La exhibición de Raphinha en Arabia Saudí certifica una realidad que costaba de creer hace unos meses. A pesar del gran talento que atesoran Pedri y Lamine Yamal, cada vez queda más claro que el alma de este Barça tiene sangre brasileña. Pero no la de la samba que tan bien conocieron los culés de la mano de genios como Romario y Ronaldinho, sino la sangre de la casta, el coraje, el esfuerzo, la valentía, el sacrificio... el nunca bajar los brazos, el no perdonar un sprint y el seguir insistiendo hasta marcar, aunque en ocasiones sea más por fe que por talento.
Esa fe que demuestra Raphinha le convierte en el nuevo Dios del barcelonismo. Nada que ver con Leo Messi, no se trata de comparar talento, se trata de poner en valor esos intangibles que tan bien simbolizaba, por ejemplo, Carles Puyol. Ahora mismo el crack brasileño, con libertad absoluta por parte de Hansi Flick para moverse a placer por todo el campo, es capaz de eclipsar a Lamine Yamal, que no encuentra el nivel de magia que exhibió la temporada pasada. Raphinha es el alma culé y sin su presencia sería del todo imposible explicar la victoria del Barça sobre el Real Madrid en la Supercopa.
Aunque no es el único que ayuda a explicar un triunfo que parecía obvio en el primer tiempo pero que generó enormes dudas a lo largo de la segunda mitad. Como Dios, Raphinha necesita a su Jesucristo, y ese no es otro que Joan García, el protector del equipo que aparece cuando todo parece perdido y da sosiego tanto a jugadores como a todos los aficionados.
Jesucristo García, en una analogía que sirve de homenaje al mítico Robe Iniesta --fallecido el pasado 10 de diciembre tras ilustrar a decenas de generaciones durante más de 40 años con la poesía urbana que daba una trangresora voz a sus brillantes composiciones con Extremoduro, primero, y luego en solitario-- aunque su papel no tenga absolutamente nada que ver con el contenido de la canción que lleva ese nombre, templó el pulso del barcelonismo cuando el frenetismo se apoderaba de todos. El Real Madrid no se lo puso excesivamente difícil, pero en los minutos finales detuvo dos balones que iban a portería. También paró los pies a Vinicius, que amenazó con hacer renacer su mejor fútbol ante el Barça.
Raphinha es Dios y Joan, Jesucristo (García), pero obviamente hay que hacer mención especial a Pedri --que regaló destellos de genio y se dejó la piel en defensa-- porque siempre brilla. También a Frenkie de Jong, mucho más combativo de lo habitual, aunque terminó expulsado. Lewandowski, Fermín, Éric, Koundé, Balde, Cubarsí --aunque no tuvo su mejor día-- y el propio Lamine, entre muchos otros nombres, componen este gran equipo que jamás se rinde. Y, obviamente, no podemos olvidarnos de Hansi Flick, gran artífice de la transformación que ha experimentado el Barça en el último año y medio.
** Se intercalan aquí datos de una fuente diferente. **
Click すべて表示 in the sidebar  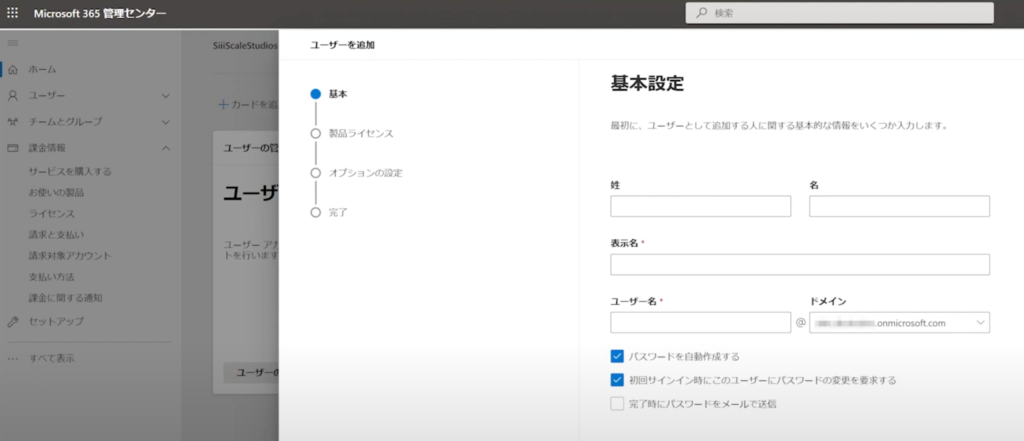[x=50, y=358]
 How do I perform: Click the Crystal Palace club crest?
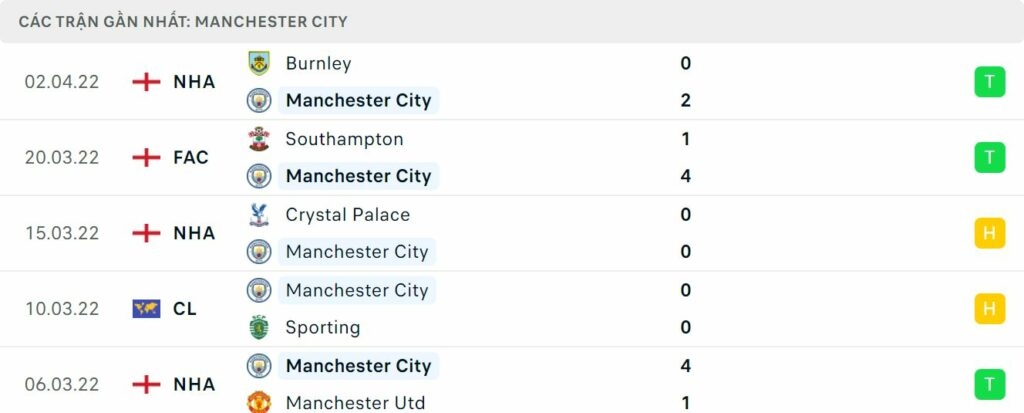(x=259, y=215)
Hace precisamente un año, también ante el Real Madrid, el equipo azulgrana dio un salto de calidad y moral que le llevó a coronarse con tres títulos. Solo quedó la espinita de la Champions, pero nadie olvida la exhibición que ofrecieron en Milán, a pesar de la derrota final. Este año, el Madrid esperaba dar la sorpresa y cambiar esa inercia a costa del Barça en Arabia, pero los de Flick resistieron las embestidas y demostraron quién es el mejor. En el nombre del padre, del hijo y del espíritu santo. Amén.